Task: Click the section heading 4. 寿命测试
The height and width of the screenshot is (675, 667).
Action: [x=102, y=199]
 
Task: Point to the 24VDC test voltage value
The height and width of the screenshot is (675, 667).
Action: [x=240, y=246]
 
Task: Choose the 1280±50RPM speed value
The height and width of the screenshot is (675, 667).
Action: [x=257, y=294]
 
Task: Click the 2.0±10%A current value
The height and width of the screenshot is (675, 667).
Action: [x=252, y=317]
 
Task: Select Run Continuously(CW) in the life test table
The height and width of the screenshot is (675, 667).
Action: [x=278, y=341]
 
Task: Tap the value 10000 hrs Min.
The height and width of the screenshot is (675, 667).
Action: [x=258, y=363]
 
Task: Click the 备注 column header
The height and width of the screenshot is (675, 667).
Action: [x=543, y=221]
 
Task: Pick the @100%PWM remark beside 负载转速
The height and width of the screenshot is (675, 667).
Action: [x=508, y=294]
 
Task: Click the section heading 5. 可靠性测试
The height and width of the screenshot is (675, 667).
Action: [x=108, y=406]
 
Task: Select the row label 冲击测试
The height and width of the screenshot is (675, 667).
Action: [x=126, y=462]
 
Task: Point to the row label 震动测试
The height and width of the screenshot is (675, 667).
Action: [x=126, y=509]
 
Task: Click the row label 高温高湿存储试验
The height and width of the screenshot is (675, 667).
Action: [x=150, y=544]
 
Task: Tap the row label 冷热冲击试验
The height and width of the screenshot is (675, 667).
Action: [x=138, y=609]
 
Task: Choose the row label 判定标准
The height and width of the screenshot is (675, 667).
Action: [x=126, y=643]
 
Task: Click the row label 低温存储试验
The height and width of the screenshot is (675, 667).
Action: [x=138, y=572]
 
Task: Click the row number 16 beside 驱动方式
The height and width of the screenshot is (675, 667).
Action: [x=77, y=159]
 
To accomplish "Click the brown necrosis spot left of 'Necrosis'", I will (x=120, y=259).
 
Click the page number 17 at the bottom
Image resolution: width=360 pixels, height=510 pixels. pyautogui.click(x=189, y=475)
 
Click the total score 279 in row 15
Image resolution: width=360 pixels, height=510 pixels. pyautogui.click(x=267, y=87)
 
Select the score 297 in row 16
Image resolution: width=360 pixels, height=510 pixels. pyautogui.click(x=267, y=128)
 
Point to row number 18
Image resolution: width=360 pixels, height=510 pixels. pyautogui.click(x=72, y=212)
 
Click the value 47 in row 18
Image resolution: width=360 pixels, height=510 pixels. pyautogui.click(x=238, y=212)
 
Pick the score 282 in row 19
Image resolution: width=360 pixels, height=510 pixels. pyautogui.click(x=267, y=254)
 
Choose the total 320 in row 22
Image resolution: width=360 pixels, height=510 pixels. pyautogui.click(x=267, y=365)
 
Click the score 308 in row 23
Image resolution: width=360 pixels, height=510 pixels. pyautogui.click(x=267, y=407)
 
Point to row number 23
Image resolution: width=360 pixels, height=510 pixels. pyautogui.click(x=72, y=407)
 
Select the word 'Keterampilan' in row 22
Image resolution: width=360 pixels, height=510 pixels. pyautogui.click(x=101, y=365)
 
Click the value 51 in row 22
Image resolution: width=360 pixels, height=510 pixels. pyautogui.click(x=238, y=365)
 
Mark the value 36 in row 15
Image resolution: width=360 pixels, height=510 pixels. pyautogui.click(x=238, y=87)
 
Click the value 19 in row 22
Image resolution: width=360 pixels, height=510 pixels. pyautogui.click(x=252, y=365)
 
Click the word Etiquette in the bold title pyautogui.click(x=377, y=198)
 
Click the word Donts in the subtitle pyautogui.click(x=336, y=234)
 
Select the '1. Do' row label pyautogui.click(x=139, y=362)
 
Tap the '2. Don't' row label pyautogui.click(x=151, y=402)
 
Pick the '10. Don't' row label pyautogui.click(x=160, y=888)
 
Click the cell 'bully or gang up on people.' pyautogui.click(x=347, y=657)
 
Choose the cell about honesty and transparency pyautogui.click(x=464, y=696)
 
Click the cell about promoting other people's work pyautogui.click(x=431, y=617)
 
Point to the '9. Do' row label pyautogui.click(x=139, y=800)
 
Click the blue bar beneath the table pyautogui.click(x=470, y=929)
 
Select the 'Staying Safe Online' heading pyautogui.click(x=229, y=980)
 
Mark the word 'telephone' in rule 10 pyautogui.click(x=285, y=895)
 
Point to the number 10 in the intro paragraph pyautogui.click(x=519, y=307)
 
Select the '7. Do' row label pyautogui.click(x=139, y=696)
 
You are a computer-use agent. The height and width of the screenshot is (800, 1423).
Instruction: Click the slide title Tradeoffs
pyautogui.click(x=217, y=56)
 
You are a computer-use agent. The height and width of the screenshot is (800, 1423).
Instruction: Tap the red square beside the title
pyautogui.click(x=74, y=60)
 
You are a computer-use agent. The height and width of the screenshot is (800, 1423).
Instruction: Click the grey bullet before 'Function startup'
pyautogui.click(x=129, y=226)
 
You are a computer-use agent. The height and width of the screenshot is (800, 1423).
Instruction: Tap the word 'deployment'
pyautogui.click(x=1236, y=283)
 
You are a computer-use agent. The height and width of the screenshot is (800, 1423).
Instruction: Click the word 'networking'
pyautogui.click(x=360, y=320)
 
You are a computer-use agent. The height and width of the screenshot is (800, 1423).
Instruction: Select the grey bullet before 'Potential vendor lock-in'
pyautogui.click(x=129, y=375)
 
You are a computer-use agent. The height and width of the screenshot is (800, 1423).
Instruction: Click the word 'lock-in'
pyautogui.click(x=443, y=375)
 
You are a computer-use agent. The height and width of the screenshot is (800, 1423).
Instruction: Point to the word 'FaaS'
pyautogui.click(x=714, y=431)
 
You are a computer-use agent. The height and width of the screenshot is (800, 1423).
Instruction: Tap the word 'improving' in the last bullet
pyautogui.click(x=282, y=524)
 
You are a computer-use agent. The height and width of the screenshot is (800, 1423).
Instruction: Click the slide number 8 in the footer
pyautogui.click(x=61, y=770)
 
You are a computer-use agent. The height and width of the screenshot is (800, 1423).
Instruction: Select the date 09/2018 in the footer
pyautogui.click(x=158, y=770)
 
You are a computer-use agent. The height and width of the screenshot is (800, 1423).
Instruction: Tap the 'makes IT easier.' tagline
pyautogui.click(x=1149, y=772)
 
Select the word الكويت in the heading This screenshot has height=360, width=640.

============

BRIEF:
Write out the material again, starting at the line that contains "Select the 'Staying" and ending at the line that contains "Point to the number", with each request included, and shift every coordinate in the answers by -35.

WRITTEN SOLUTION:
Select the 'Staying Safe Online' heading pyautogui.click(x=194, y=945)
 
Mark the word 'telephone' in rule 10 pyautogui.click(x=250, y=860)
 
Point to the number 10 in the intro paragraph pyautogui.click(x=484, y=272)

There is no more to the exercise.